I feel like I repeat this over and over, but this time I can use the past tense. Being home had been hard for me. I'm feeling like God switched that invisible switch in my head, and I'm feeling like myself again, like my depression has lifted. 

I blogged a few days ago about how I suddenly had my "ah ha!" moment with God about laying down my burdens. About how I don't have to just live with depression alone. I have my support group, and even better, I have my Lord, who can help me to bear the burden of  my depression. Everyone I have spoken to has said they can even tell a difference in my voice. 

So, to the point. Kevin and I were talking tonight, and he looked at me and told me that the day I had my "ah-ha" moment he had been praying for me. He knew what a hard time I'd been having, and we both knew that things couldn't stay that way. I was kind of just floating through, not feeling like myself. All four of us deserve better then that. 

I was amazed that within hours, perhaps minutes, our prayers had been answered, and he literally came home to his wife, instead of the shell I had been for the past few weeks. 

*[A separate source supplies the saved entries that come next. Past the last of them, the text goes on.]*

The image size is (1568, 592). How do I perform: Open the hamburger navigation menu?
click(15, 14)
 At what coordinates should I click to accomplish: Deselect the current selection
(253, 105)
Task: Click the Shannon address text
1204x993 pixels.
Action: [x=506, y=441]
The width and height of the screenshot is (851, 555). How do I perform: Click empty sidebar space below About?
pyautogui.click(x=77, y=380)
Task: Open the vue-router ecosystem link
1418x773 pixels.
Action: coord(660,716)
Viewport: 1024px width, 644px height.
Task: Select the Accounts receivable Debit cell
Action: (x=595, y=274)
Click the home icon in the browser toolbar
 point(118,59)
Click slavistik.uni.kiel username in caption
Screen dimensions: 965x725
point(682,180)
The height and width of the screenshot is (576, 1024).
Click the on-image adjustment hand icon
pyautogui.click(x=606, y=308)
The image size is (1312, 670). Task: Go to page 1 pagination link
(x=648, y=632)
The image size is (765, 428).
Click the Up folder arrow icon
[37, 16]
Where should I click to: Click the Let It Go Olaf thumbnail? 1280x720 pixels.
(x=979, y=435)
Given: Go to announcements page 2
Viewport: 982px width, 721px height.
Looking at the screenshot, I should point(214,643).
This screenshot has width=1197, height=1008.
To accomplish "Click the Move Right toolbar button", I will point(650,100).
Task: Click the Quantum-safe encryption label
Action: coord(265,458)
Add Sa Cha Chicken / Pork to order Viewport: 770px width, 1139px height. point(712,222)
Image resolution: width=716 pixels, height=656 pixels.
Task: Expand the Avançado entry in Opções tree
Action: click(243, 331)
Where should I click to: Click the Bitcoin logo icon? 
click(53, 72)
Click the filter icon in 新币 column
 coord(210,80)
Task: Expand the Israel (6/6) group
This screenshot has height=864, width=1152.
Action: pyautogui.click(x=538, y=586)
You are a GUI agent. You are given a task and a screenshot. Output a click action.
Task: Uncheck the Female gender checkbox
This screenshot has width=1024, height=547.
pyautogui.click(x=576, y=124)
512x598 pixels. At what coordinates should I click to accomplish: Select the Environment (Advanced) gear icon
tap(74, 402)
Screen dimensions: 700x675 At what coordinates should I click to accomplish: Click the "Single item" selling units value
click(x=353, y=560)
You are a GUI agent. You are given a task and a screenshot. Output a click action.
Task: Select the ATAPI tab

Not to downplay my amazing hubby, but one thing that has been a HUGE blessing to me has been my friendship with a wonderful woman named Roxanne. I literally cannot put into words how much I have come to love this person who I have only known a short time. I literally could not be on this journey without her. Isn't it crazy how God just puts the perfect people in your life at the perfect time?

I've just seen God's hand in my life in SO many ways lately. Can I just say that I'm even kind of grateful for my license suspension? Of course, I'd love for things to get straightened out so that I can get behind the wheel, but right now I'm embracing what my life is right now, and I'm feeling pretty blessed.